OpenGL still better than Direct3D for non-games?

Martin Beckett picture Martin Beckett · Sep 24, 2008 · Viewed 8.1k times · Source

The standard model has been that OpenGL is for professional apps (CAD) and Direct3D is for games.

With the debacle of openGL 3.0, is openGl still the natural choice for technical 3D apps (cad/GIS)?
Are there scenegraph libraries for Direct3D?

(Of course Direct3D is windows only.)

Answer

Larry Gritz picture Larry Gritz · Dec 5, 2008

D3D makes you pay the Microsoft "strategy tax." That is, D3D serves two masters. One is giving you features and performance. The other is to ensure lock-in to other MS products and the Windows platform generally. This has some consequences for you:

  1. A D3D app won't run on anything but Windows (including Xbox). Maybe you don't think that's important now. But if, down the road, you want to run on Mac, Linux, PS3, future consoles, etc., you may be glad you chose the platform-independent choice.

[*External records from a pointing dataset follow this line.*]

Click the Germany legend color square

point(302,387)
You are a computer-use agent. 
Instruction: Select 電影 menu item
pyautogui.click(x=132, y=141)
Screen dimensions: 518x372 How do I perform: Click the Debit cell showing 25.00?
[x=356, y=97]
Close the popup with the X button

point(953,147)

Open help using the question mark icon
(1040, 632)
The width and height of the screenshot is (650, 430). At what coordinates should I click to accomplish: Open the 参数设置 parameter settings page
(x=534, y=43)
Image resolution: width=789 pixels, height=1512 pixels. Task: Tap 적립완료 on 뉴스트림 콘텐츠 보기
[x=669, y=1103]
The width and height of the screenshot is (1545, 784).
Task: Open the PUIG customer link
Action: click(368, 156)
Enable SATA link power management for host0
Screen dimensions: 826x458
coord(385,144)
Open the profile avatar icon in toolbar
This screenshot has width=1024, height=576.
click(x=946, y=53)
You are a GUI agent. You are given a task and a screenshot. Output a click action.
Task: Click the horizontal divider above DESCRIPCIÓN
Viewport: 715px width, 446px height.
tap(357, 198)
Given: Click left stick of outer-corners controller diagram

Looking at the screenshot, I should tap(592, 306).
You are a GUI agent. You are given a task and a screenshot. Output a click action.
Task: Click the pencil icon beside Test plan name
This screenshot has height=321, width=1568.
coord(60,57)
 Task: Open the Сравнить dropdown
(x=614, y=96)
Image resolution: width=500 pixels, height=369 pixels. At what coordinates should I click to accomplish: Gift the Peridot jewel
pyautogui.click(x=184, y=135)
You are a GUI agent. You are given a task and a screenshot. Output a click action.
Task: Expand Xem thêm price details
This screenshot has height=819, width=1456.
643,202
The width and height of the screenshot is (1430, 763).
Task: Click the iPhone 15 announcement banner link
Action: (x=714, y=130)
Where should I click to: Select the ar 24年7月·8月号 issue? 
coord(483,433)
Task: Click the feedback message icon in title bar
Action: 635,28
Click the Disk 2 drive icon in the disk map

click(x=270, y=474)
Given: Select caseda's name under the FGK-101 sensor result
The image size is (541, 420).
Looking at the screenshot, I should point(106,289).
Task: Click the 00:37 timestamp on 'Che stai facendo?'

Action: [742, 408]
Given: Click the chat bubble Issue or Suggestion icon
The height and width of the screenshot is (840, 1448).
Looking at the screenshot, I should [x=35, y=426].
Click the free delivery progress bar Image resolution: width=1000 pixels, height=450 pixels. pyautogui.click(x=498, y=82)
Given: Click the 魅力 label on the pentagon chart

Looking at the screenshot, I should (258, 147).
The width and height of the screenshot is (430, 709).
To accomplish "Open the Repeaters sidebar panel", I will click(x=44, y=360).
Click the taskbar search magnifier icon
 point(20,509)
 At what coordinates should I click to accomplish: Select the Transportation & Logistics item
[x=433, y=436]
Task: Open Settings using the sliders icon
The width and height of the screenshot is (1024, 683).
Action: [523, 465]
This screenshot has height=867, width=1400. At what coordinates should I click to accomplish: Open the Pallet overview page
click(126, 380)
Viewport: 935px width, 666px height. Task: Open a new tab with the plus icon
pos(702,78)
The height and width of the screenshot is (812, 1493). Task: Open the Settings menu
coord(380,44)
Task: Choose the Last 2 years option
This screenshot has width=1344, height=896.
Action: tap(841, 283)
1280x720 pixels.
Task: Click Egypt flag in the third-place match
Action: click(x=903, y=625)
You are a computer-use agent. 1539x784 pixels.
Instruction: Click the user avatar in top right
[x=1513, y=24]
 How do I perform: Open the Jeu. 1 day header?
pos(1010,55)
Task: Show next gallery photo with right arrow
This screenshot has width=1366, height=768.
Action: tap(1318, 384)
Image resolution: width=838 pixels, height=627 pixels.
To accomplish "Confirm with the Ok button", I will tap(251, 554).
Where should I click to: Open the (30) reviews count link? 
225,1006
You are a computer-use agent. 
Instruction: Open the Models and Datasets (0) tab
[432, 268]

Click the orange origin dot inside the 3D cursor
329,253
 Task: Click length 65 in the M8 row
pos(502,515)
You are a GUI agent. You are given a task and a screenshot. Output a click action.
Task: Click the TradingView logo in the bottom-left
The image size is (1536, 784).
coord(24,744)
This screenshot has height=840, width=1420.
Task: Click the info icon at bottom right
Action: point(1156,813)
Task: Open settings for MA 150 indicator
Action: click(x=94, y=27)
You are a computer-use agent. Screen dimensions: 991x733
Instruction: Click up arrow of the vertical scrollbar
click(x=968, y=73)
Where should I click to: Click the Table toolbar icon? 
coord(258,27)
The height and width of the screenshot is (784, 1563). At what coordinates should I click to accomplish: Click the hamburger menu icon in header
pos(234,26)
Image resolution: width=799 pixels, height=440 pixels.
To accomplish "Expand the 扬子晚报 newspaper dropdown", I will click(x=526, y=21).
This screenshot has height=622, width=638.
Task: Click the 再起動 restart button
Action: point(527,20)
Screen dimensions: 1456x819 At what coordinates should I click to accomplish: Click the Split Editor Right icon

  2. MS can make some arbitrary decisions. Will the next version of D3D only run on an OS that requires new hardware, is expensive, and lots of people don't want to upgrade to? Will they make some other future decision you don't agree with?

  3. Historically, OpenGL has led D3D in quick exposure of new HW features. This is because there's a mechanism in the standard for vendors to add their own extensions, and for those extensions to eventually be folded into the main spec. D3D is whatever MS wants it to be, with input from vendors to be sure, but MS gets veto power. You could easily be in a situation like with Vista, where MS decided not to expose new HW features to the old DX, and only make the new DX available on Vista. This was quite a headache for game developers.

Now then, this is the flavor of reasons why a "professional app" (CAD, animation, scientific visualization, GIS, etc.) would favor OGL -- apps like this want to be stable for many years, need ongoing maintenance and improvement, and want to run on many platforms. This is in contrast to games, which quite frequently are only on one platform, will be released but generally not "maintained" (there likely won't be a 2.0, an update for another OS three years hence, don't need to support older HW, etc.). Games want maximum performance and only need to work for a short time window and on a fixed number of platforms. If they need to target Windows anyway and D3D is a little faster, that may be the right choice since the negative D3D consequences won't hurt them like it would for a CAD app, say.